The appropriate time for executing a verification task may be decided by the main controller module 204 as part of the overall handling of the cache. The cache may be a disk controller and may have many demands made upon it from various systems, and may also have many tasks to perform. An exemplary embodiment of the present invention may determine the appropriate prioritization of the execution of a verification task according to a general overview of the system, and not necessarily because the partition has just been written. For instance, if the demands on the cache are momentarily high, then tasks like reading from and/or writing to the disk may be prioritized, and the verification task may be postponed. On the other hand, if there are many verification tasks in the queue that need to be performed, the cache may determine that completing verification tasks should be given priority. Additionally, the temporarily stored data may occupy precious cache space, which may weigh in favor of performing the verification tasks.
The prioritization of verification tasks may be made based on the kind of task to be executed by the cache. Additionally, the prioritization may be made based on and/or account for additional parameters for modifying the prioritization. These additional parameters may include: a maximal length of the queue, above which verification tasks may be immediately executed; a maximal time of the oldest verification task (as determined from a time stamp); a maximal value for the average times of tasks in the queue; a maximal time elapsed since the most recent verification task; etc.
An exemplary embodiment of the present invention may include writing data to a partition and verifying the data after some delay. Therefore, the present invention may include a type of scrubbing that, instead of checking all partitions in the system, addresses only partitions that have been modified recently and/or partitions that are proximate (e.g. either preceding or succeeding) to partitions that have been modified recently.
In an alternative exemplary embodiment of the present invention, a verification task is not created at the time of writing the data from cache to disk, but a flag or other indicator is associated with the data partition indicating that it requires verification. This write verification method may use a polling algorithm for selecting verification tasks. In this manner, the verification task is created after a delay from the write operation, either immediately before the verification task is performed, or before another delay before the verification task is performed.
For instance, a partition that has been written is marked in some manner so that at some later point in time (e.g., when the demands on the cache are reduced), some or all partitions may be scanned to determine which partitions are marked. When a marked partition is found, then a verification task may be created and/or executed for that partition. Therefore, the verification task need not be defined at the time of the write operation, but may be defined at some later point in time and/or immediately prior to execution. Thus, the queue may be of partitions to be verified and the particular verification task may be created at some later point in time.

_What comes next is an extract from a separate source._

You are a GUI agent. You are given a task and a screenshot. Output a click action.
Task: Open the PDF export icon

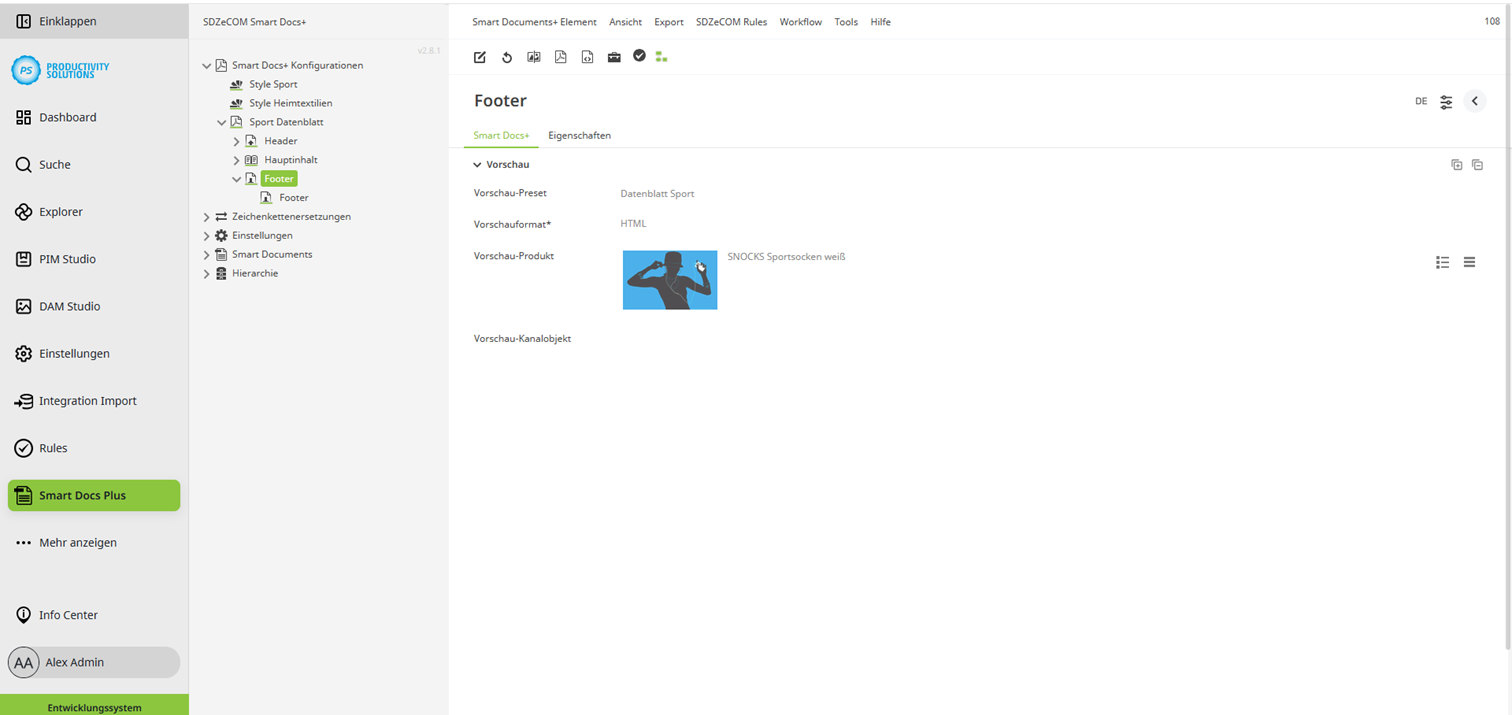(561, 57)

It will be appreciated that the embodiments described above are cited by way of example, and that the present invention is not limited to what has been particularly shown and described hereinabove. Rather, the scope of the present invention includes both combinations and subcombinations of the various features described hereinabove, as well as variations and modifications thereof which would occur to persons skilled in the art upon reading the foregoing description and which are not disclosed in the prior art.